Descritores: DIREITO DE PREFERÊNCIA
PLURALIDADE DE TITULARES DO DIREITO
PROCESSO ESPECIAL
Nº do Documento: RP198010210216114
Data do Acordão: 10/21/1980
Votação: UNANIMIDADE
Referência de Publicação: CJ T4 ANOV PAG219
Tribunal Recorrido: T J V N GAIA
Texto Integral: S
Privacidade: 1
Meio Processual: AGRAVO.
Decisão: REVOGADA A DECISÃO.
Indicações Eventuais: V SERRA IN RLJ ANO103 PAG471. J A REIS IN COD PROC CIV ANOT V2 PAG391 E RLJ ANO79 PAG58. A VARELA IN RLJ ANO103 PAG476.

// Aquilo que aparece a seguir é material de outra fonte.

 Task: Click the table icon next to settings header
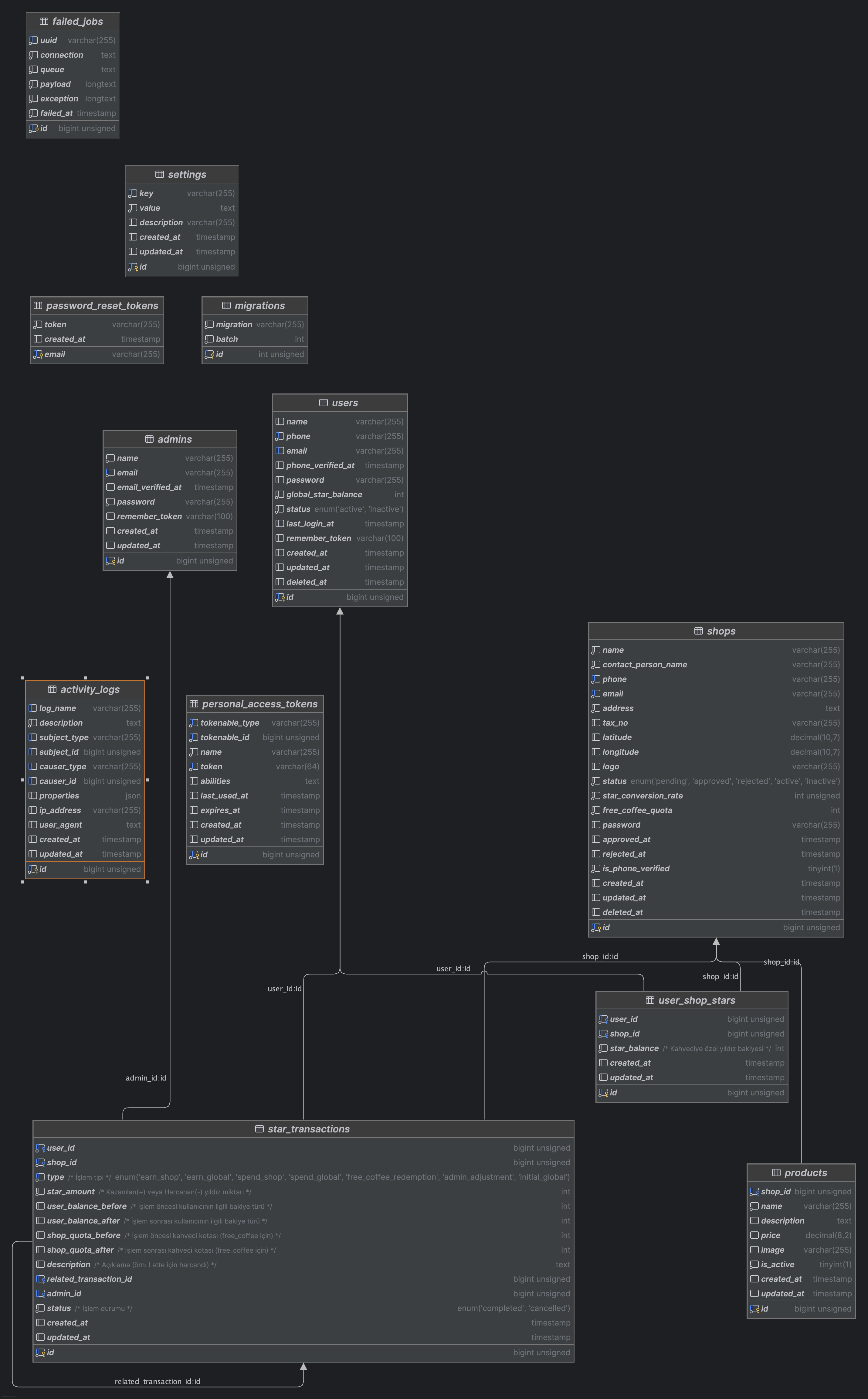[x=160, y=175]
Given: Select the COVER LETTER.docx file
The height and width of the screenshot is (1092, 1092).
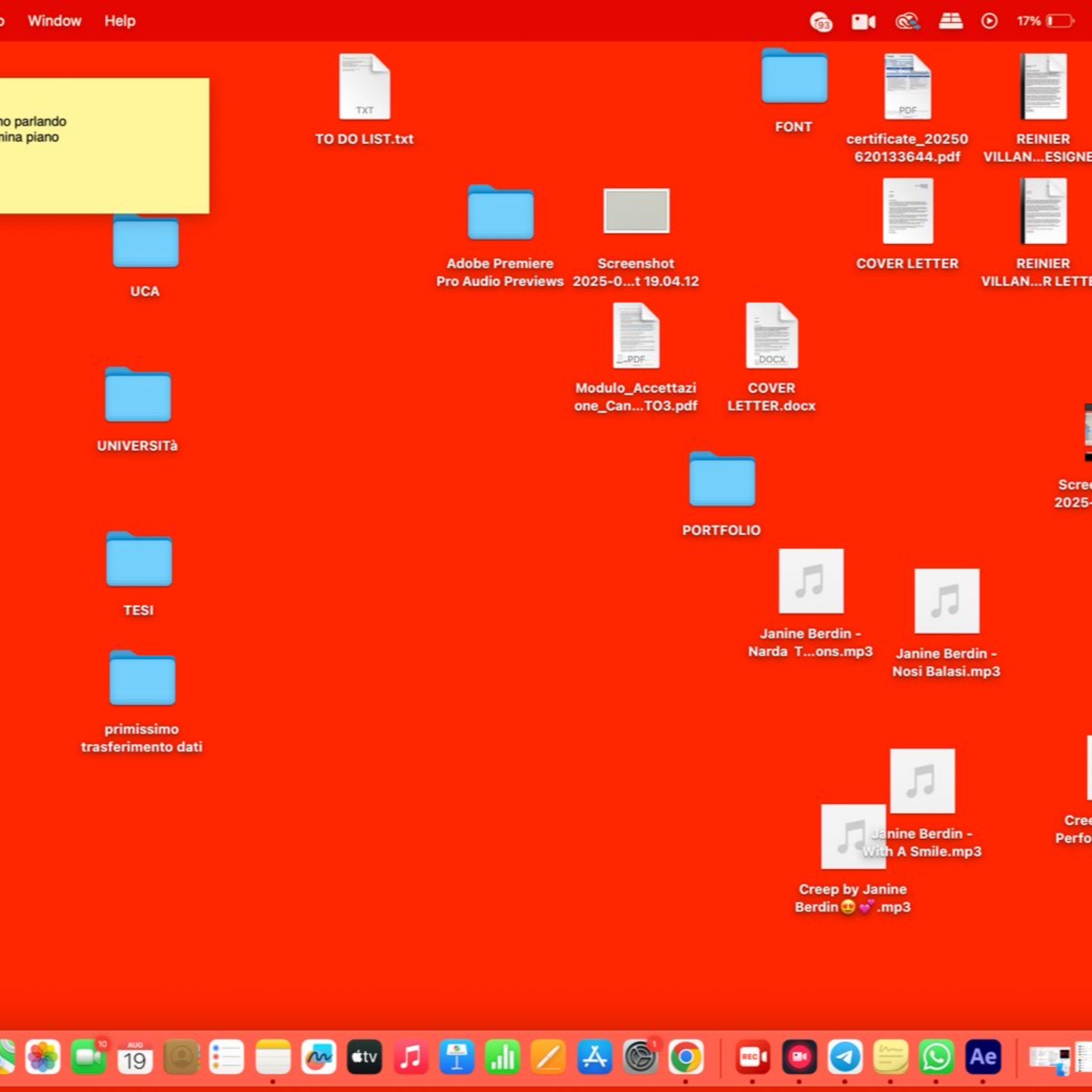Looking at the screenshot, I should [772, 336].
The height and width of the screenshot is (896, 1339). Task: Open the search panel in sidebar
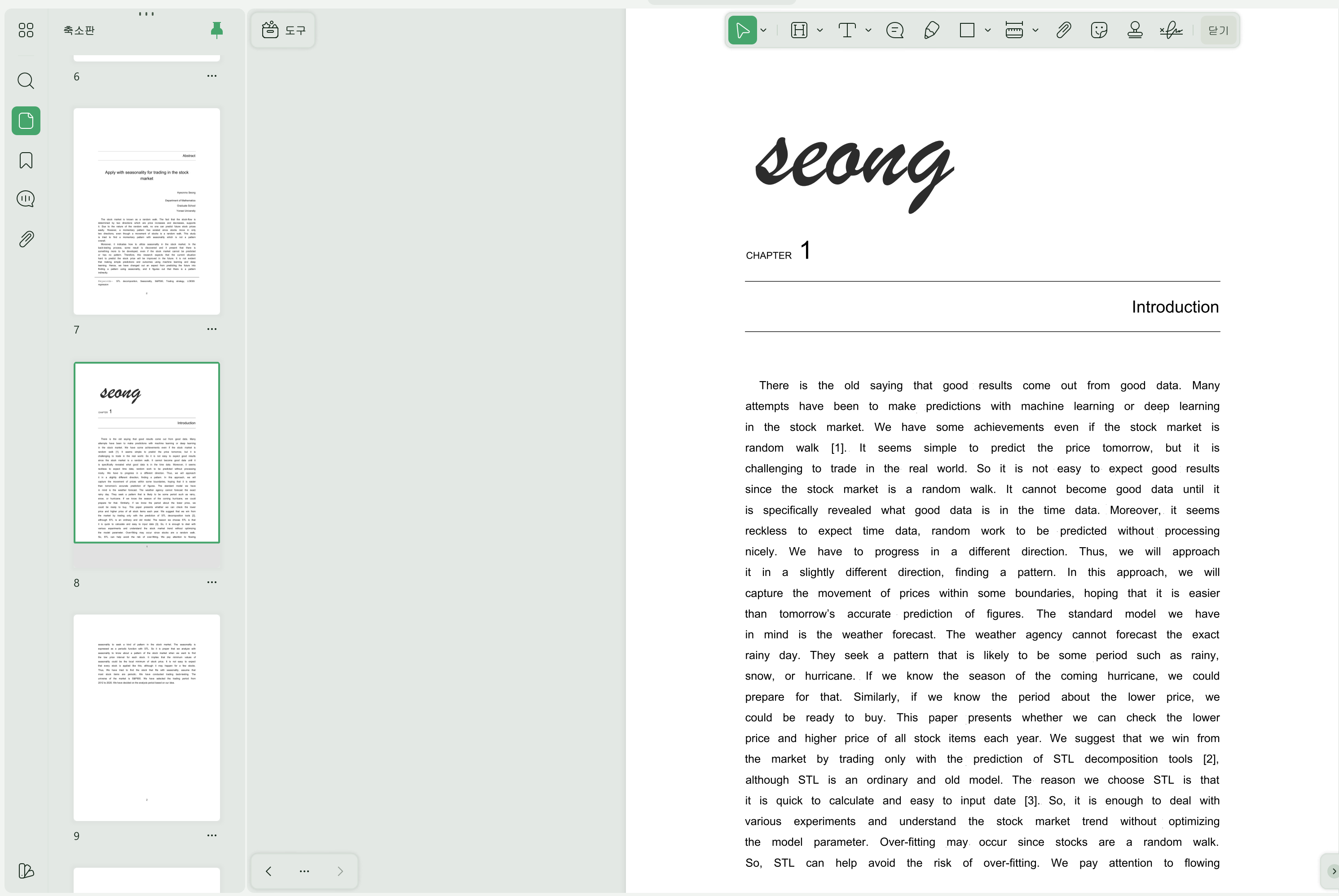(x=26, y=80)
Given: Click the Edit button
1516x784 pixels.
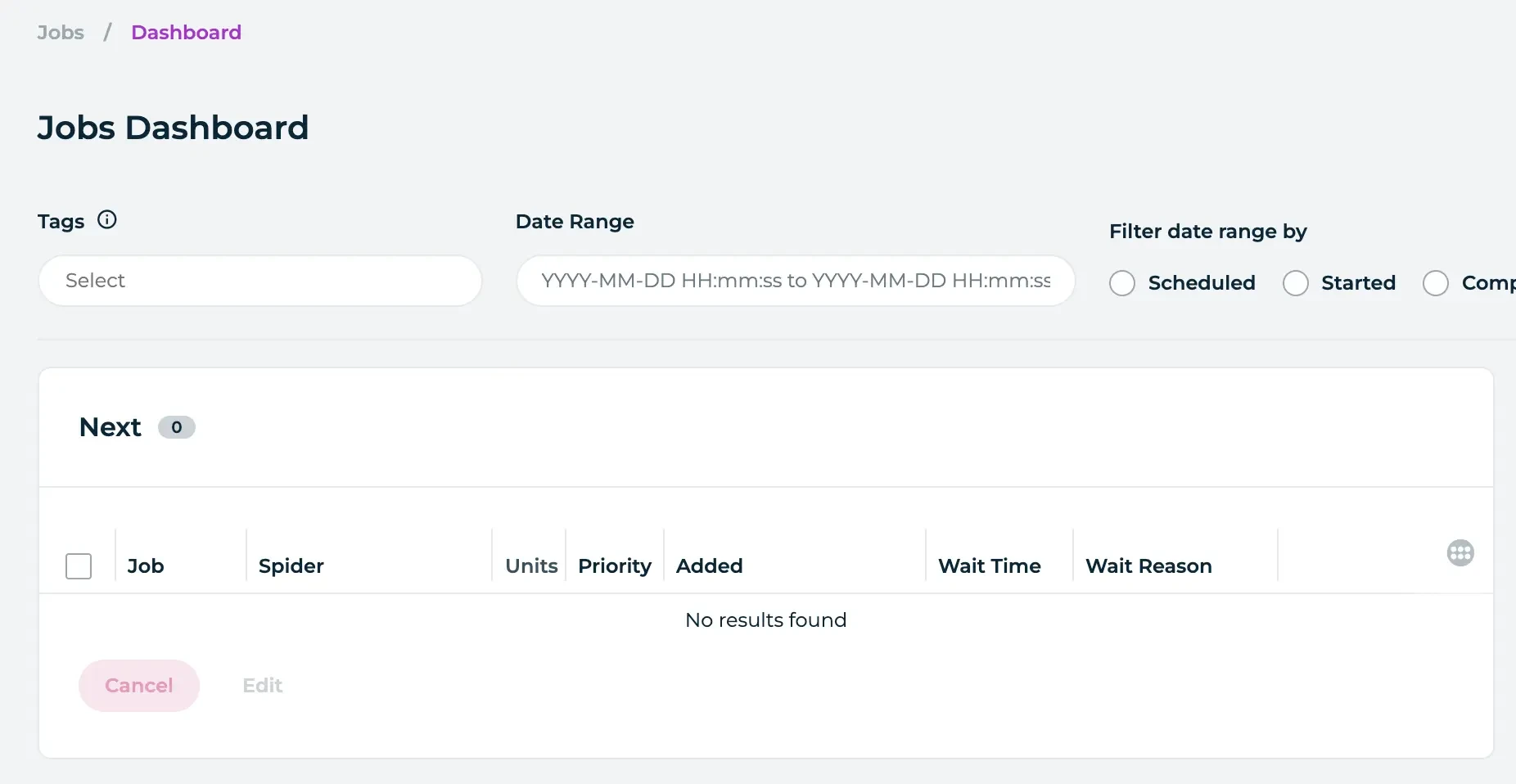Looking at the screenshot, I should click(262, 685).
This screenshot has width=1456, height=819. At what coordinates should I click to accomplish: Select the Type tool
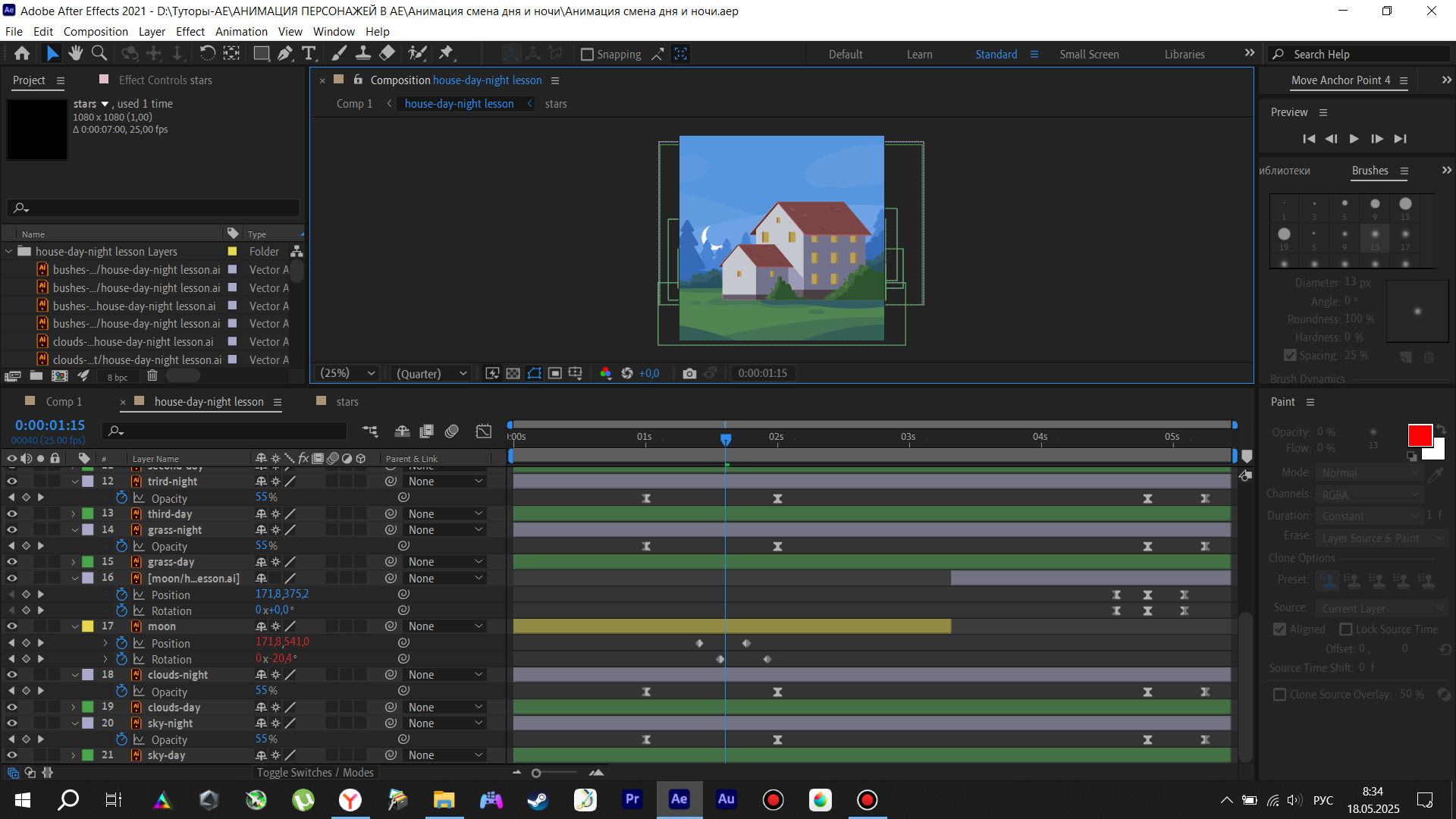[309, 53]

Área Temática: DIR CIV - DIR REAIS.
Legislação Nacional: CCIV66 ART1117 N1 ART416 N1 ART1409.
L 63/77 DE 25/08 ART1 N1.
CPC67 ART1465.
Jurisprudência Nacional: AC STJ DE 1974/07/02 IN BMJ N239 PAG124.
AC STJ DE 1972/10/27 IN BMJ N220 PAG163.
AC STJ DE 1974/01/08 IN BMJ N233 PAG190.
AC STJ DE 1968/01/16 IN BMJ N173 PAG271.
AC RP DE 1978/06/01 IN CJ T3 ANOIII PAG866.
AC RC DE 1967/05/12 IN JR PAG603.
Sumário: I - Pretendendo o Autor exercer o direito de preferência, o processo próprio é o processo comum na forma ordinária, mesmo que o réu se arrogue também a titularidade desse direito.
II - Quando a lei confira tal direito de preferência a várias pessoas simultaneamente, há que, pelo meio próprio e previamente, proceder à determinação do respectivo preferente.
III - Se assim se não tiver feito, aquela acção improcederá.
Reclamações:
Decisão Texto Integral: Acordam, em conferência, no Tribunal da Relação do Porto:
A........, Lda., intentou na comarca de Vila Nova de Gaia, contra Armando ........... e mulher Benvinda ....... e Júlia ......., a presente acção de processo ordinário, para lhe ser reconhecido o direito de preferência do nº 1 do art. 1117º do C. Civil, na compra que os primeiros réus fizeram à segunda ré, por escritura de 21 de Setembro de 1978, do prédio composto de rés-do-chão, andar e águas furtadas, com logradouro e duas dependências, sito na Rua ........, nº .... a .... .
Para tanto alega, de essencial:
A autora é arrendatária para fins industriais e comerciais do rés-do-chão e respectivo quintal, um poço e uma dependência do respectivo quintal, com entrada também pela Rua ......., do prédio urbano vendido, por haver tomado de trespasse por escritura de 6 de Julho de 1967, estabelecimento de padaria instalado no local arrendado ( art. 1118º, nº1, do Código Civil ), no qual exerce a indústria e comércio de padaria há mais de um ano.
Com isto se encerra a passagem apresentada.